The things that make me think of him change as time goes on. I think motorcycles will always stay but then there are odd things. Lately, it has been old men mowing their lawns. I promise you that if he were alive and old men mowing their lawns made me think of him, oh that would so be a joke between us! Especially with all the gray hair I am certain he'd have by now. Oh the old man jokes, they might just be never ending. But he doesn't get a chance to be old. We'll never know what he'd look like as an old man. That is the reason these old men on lawn mowers are getting to me, because I know he will never be one.

Wow, I'm super depressing here. But you should know not all memories of him depress me. Really I think more about the funny stuff now vs the pain of losing him. We had a lot of little things that were "ours" kinda like our inside jokes, though not necessarily jokes.

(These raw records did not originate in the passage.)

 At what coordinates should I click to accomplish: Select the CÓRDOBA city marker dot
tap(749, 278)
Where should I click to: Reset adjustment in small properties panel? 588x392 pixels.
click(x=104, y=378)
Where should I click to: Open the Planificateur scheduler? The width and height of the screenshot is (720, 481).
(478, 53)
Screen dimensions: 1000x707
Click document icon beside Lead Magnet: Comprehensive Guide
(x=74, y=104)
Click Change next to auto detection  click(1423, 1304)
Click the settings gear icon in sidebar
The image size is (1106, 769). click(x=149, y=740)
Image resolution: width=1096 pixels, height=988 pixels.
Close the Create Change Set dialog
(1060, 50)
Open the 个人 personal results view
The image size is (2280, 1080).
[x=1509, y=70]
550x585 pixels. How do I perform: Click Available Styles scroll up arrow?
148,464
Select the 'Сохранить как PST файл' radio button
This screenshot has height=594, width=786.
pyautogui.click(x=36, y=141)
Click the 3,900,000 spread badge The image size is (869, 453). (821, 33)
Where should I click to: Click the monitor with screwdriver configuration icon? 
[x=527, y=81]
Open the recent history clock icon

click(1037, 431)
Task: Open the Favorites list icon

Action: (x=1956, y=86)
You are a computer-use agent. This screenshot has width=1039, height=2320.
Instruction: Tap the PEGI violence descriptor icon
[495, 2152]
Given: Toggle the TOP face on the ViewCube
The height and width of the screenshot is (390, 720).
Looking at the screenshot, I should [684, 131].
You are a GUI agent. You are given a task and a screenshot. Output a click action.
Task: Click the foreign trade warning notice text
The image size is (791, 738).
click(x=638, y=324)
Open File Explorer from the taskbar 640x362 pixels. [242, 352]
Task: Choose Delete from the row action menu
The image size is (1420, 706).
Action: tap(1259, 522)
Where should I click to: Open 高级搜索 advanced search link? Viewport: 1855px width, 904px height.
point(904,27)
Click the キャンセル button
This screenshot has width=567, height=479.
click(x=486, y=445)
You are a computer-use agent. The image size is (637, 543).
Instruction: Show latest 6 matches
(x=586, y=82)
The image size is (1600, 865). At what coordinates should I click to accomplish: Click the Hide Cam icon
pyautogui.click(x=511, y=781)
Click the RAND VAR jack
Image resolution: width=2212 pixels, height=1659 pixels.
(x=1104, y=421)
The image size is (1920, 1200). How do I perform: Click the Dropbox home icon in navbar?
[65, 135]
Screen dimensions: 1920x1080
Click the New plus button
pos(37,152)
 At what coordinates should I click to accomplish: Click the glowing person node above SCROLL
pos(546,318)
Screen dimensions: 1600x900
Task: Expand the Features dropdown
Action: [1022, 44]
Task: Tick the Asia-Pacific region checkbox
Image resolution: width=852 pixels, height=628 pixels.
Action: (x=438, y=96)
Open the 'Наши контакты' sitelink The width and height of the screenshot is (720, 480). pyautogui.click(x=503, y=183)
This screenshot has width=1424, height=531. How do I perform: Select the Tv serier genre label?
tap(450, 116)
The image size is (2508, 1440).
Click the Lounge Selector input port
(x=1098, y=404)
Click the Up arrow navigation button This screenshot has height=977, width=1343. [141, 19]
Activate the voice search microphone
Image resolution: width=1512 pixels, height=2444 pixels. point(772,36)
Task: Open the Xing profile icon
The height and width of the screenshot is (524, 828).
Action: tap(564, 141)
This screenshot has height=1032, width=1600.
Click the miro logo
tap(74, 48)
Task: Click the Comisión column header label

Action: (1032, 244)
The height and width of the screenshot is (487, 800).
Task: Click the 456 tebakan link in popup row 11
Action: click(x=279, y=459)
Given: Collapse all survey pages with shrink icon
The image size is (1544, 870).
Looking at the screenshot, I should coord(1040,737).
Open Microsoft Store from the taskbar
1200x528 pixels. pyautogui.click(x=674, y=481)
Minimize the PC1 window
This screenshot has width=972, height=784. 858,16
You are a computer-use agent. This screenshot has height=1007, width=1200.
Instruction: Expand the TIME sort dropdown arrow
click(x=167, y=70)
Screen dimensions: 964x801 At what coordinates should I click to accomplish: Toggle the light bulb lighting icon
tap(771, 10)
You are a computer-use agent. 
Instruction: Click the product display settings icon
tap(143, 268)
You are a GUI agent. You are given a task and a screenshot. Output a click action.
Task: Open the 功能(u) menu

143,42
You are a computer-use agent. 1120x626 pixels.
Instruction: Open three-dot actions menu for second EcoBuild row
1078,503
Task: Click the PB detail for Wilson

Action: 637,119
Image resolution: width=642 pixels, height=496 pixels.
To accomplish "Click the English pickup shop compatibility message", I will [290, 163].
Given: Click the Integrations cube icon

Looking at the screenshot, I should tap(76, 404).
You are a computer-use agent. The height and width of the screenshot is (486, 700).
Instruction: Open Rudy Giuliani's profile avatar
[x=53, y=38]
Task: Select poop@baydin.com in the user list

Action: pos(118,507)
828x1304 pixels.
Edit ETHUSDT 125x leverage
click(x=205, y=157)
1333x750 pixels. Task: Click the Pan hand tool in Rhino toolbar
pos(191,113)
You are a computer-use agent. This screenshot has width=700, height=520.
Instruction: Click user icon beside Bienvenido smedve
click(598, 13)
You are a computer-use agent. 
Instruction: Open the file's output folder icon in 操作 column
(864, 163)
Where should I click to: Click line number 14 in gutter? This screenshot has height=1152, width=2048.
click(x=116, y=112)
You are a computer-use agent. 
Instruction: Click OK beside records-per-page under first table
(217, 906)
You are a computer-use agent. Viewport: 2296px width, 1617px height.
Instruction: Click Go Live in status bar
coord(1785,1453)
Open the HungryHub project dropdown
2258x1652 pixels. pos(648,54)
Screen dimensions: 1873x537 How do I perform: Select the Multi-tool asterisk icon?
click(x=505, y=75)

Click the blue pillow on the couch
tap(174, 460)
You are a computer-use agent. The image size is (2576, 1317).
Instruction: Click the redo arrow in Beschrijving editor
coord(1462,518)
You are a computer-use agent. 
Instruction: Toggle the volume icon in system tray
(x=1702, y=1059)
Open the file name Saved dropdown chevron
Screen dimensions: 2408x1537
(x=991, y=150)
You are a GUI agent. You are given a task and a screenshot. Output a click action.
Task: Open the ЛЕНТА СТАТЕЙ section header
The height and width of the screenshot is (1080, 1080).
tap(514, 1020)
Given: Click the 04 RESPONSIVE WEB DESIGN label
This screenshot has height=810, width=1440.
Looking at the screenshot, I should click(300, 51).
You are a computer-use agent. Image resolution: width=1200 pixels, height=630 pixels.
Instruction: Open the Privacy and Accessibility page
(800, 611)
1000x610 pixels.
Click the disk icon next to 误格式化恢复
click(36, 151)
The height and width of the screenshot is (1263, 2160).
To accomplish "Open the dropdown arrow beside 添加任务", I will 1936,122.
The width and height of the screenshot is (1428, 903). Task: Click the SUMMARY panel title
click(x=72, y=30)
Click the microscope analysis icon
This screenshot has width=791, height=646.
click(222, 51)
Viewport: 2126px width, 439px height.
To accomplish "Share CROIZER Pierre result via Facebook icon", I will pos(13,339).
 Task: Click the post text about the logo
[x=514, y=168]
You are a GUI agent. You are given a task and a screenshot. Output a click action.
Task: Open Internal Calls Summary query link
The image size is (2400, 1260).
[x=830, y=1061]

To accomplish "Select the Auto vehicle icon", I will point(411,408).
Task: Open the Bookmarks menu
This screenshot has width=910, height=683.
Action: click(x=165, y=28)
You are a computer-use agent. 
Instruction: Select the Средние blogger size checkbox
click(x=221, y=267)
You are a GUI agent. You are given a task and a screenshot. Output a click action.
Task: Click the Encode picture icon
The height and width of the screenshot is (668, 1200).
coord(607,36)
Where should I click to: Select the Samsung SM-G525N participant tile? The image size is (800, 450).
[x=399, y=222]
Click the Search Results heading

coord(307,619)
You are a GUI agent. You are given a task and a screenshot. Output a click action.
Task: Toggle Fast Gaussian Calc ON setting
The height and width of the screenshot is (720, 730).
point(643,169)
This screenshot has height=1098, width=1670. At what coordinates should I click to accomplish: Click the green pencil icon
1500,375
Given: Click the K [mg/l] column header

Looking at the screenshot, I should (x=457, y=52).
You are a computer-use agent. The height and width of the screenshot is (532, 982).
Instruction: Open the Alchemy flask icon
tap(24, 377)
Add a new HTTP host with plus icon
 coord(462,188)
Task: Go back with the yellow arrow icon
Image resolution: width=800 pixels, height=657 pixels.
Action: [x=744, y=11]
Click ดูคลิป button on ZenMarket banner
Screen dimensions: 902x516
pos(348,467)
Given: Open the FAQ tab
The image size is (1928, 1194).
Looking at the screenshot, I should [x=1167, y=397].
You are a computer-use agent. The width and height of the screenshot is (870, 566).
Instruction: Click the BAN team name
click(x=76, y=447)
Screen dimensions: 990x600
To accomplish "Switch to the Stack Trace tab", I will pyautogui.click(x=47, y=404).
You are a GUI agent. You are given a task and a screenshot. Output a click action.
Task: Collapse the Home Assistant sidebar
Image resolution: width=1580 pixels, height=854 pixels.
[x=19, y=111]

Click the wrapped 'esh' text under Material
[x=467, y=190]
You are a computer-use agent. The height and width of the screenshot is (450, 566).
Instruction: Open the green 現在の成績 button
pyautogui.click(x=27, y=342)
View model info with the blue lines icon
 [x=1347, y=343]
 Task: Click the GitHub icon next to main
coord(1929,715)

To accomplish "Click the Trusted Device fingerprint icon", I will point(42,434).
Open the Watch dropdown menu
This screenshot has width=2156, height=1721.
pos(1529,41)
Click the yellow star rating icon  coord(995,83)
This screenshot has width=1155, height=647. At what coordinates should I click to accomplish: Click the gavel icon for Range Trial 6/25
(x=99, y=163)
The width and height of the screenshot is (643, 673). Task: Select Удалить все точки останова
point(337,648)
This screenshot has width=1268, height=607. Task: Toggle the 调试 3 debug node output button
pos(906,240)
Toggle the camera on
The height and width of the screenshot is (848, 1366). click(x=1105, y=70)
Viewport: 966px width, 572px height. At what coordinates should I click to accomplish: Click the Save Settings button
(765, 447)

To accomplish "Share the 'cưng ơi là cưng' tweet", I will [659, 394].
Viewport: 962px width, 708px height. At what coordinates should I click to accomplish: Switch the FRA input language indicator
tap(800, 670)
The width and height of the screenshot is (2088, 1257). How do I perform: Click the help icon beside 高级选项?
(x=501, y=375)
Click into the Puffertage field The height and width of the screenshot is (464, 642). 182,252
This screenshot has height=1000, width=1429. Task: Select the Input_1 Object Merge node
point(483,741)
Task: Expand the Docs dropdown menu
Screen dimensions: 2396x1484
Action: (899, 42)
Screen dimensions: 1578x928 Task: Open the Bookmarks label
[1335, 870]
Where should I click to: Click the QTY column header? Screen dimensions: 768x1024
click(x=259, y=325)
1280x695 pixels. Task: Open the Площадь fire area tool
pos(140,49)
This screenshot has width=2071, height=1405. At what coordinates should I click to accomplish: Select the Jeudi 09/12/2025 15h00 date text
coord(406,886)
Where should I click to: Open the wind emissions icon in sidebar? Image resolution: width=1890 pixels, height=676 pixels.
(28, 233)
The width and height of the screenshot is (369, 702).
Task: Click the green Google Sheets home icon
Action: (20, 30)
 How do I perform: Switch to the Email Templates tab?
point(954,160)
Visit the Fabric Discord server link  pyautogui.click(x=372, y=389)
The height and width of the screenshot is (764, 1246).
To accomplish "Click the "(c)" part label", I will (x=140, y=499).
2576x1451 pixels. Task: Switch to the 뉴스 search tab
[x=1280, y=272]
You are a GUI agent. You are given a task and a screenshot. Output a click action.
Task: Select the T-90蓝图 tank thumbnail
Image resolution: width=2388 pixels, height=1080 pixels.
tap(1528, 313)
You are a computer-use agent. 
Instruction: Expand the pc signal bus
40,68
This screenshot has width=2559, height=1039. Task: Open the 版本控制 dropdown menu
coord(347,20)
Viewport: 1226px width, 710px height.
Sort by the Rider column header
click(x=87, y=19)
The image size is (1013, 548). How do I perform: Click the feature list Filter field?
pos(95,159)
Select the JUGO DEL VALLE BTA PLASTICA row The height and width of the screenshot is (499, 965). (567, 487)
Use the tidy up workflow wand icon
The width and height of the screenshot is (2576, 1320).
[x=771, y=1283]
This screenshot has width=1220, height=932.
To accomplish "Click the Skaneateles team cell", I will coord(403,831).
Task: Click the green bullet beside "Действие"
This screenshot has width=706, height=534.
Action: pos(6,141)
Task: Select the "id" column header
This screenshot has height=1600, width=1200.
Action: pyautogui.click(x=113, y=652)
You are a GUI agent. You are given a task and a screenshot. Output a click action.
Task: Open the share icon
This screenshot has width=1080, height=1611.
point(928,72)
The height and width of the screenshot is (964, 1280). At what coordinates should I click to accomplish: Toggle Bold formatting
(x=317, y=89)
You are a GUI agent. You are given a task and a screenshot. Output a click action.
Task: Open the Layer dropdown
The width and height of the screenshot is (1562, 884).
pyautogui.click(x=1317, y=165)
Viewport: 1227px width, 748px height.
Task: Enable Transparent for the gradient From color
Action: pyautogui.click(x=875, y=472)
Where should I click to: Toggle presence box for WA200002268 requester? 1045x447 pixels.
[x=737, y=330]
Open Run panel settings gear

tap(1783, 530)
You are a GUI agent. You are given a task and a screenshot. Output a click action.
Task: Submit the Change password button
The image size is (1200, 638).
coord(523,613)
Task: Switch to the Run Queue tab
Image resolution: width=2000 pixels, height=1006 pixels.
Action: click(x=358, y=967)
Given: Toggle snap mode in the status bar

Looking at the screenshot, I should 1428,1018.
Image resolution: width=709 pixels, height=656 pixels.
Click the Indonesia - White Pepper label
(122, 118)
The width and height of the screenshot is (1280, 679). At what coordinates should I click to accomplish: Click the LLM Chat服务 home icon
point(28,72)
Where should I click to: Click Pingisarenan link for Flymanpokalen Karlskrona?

One of my favorites is " but then, tragically..." this is how it works and you should try it out because frankly, it's funny! You are watching a show and something happy just happened, say someone just got a new car they are excited and telling someone- this is where you cut in with " then tragically....and come up with some great scenario that fits in humorously with whatever has been going on...irony, that a makes great "but then, tragically!" You can start out with something other then "but then, tragically" Something like " then, in a strange twist of fate, suddenly, without notice, unexpectedly..."



It is also hilarious, to those of us with twisted humor to say " but then, tragically..." at the most inappropriate time.... "The cat was rescued from the tree... but then tragically, the firetruck ran it over on the way back to the station...." Okay, so that isn't the best example but it is hard to come up with one here on the spot. Really you need to be watching some uplifting show and here I am listening to Intervention as I type this. That whole show is But then, tragically... can't really make fun of that!

Brad and I now keep up this fine family tradition... I hope my kids have our same sense of humor. Bad stuff happens, we all have "But then, tragically...." in our lives. So ya might as well laugh when it isn't you and it is made up right?!